Supplied data section start

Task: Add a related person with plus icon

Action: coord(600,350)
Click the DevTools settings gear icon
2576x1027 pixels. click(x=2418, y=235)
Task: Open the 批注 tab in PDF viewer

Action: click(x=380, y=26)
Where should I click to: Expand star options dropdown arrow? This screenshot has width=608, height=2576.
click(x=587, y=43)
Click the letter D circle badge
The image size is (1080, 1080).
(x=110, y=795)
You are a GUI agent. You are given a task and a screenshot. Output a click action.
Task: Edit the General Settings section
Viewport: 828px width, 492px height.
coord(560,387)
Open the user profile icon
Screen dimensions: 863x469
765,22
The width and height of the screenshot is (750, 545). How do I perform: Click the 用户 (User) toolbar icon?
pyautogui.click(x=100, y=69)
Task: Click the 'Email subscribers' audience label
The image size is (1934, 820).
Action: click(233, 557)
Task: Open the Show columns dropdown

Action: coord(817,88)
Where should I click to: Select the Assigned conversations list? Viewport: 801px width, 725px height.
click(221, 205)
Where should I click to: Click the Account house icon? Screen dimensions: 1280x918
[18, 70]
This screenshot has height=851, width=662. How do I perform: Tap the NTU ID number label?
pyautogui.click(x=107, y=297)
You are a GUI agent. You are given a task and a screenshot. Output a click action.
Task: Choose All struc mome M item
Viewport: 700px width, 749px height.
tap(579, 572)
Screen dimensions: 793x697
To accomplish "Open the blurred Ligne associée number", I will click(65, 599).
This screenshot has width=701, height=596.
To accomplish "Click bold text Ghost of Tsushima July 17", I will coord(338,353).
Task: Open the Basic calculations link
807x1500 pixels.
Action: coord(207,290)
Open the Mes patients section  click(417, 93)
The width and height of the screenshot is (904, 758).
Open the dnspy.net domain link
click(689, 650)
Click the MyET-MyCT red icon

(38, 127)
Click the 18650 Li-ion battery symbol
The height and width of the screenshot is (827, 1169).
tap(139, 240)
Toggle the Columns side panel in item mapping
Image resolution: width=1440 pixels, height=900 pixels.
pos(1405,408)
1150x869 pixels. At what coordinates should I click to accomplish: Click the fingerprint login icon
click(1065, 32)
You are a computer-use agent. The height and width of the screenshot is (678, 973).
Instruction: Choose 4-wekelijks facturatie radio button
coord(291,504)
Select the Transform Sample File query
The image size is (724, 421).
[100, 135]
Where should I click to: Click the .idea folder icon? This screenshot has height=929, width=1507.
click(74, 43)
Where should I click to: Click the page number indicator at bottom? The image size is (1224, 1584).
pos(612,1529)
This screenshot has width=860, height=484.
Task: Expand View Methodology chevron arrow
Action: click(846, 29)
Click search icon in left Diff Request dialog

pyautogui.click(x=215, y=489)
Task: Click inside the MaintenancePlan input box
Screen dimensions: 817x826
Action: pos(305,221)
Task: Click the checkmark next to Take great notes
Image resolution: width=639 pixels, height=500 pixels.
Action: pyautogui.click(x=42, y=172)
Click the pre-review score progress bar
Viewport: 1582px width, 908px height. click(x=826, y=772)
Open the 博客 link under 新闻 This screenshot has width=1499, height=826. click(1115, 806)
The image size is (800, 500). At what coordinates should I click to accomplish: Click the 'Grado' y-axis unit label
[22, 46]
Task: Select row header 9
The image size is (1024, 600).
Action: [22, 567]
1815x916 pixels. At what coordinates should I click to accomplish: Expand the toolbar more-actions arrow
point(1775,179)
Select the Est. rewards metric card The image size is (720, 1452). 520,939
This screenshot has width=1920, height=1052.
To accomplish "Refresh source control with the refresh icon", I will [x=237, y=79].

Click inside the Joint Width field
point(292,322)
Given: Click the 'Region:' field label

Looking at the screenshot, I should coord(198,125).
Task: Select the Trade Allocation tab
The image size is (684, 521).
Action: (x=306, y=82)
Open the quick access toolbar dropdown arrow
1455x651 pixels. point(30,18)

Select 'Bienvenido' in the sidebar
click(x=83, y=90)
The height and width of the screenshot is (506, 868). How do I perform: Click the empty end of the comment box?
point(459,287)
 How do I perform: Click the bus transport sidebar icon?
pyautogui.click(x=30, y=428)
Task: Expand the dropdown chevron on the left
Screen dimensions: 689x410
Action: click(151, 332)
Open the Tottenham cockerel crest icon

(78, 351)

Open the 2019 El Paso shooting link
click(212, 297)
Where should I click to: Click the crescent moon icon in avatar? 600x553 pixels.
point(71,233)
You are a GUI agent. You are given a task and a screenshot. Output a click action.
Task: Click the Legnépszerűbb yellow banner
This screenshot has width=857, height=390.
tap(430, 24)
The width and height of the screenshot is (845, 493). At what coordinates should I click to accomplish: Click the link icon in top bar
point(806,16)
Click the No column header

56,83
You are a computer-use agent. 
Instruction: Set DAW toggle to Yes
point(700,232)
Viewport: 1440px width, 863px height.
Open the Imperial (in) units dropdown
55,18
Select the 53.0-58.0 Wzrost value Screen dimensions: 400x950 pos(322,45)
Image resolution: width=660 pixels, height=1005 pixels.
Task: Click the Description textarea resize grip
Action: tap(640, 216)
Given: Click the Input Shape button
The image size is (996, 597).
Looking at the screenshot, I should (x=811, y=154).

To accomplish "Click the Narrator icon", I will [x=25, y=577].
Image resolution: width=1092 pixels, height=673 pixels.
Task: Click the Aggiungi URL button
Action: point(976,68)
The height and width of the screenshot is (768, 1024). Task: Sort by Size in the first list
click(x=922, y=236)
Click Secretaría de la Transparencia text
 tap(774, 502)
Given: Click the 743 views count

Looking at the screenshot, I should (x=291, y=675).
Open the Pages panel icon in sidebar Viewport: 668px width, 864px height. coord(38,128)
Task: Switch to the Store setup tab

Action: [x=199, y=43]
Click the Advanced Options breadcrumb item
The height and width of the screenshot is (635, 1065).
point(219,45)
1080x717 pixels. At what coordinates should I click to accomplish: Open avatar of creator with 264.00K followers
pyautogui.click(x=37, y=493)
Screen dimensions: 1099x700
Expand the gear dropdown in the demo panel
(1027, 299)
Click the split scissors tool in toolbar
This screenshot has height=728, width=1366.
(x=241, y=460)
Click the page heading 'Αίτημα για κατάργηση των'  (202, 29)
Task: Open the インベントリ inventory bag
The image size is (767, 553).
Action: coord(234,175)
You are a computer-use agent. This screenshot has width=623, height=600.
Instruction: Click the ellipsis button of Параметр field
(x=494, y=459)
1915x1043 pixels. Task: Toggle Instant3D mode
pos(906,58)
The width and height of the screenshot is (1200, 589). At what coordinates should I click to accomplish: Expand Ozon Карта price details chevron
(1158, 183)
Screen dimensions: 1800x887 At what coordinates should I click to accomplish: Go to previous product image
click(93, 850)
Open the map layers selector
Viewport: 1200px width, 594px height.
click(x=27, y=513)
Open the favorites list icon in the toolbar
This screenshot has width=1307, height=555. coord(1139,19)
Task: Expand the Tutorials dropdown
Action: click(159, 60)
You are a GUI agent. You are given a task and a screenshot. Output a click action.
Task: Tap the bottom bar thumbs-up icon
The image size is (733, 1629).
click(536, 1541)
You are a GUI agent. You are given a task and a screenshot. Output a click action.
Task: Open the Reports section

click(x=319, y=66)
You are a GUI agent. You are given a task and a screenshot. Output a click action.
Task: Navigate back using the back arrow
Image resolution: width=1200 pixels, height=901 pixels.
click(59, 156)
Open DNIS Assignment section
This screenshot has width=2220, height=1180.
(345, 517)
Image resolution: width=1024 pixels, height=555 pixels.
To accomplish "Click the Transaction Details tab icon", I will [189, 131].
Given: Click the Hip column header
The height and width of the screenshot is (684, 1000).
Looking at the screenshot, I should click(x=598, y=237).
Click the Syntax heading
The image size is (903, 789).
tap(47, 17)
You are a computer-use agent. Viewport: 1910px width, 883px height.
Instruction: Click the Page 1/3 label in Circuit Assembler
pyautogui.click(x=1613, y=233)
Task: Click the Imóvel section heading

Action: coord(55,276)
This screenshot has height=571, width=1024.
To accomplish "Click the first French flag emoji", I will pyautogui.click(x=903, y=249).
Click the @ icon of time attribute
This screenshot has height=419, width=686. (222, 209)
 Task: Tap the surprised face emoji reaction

Supplied data section end

Return the lines from the line containing "Image resolution: width=1024" to the end of the entries above, exactly as they appear and with no other output.

Image resolution: width=1024 pixels, height=555 pixels.
To accomplish "Click the Transaction Details tab icon", I will [189, 131].
Given: Click the Hip column header
The height and width of the screenshot is (684, 1000).
Looking at the screenshot, I should click(x=598, y=237).
Click the Syntax heading
The image size is (903, 789).
tap(47, 17)
You are a computer-use agent. Viewport: 1910px width, 883px height.
Instruction: Click the Page 1/3 label in Circuit Assembler
pyautogui.click(x=1613, y=233)
Task: Click the Imóvel section heading

Action: coord(55,276)
This screenshot has height=571, width=1024.
To accomplish "Click the first French flag emoji", I will pyautogui.click(x=903, y=249).
Click the @ icon of time attribute
This screenshot has height=419, width=686. (222, 209)
 Task: Tap the surprised face emoji reaction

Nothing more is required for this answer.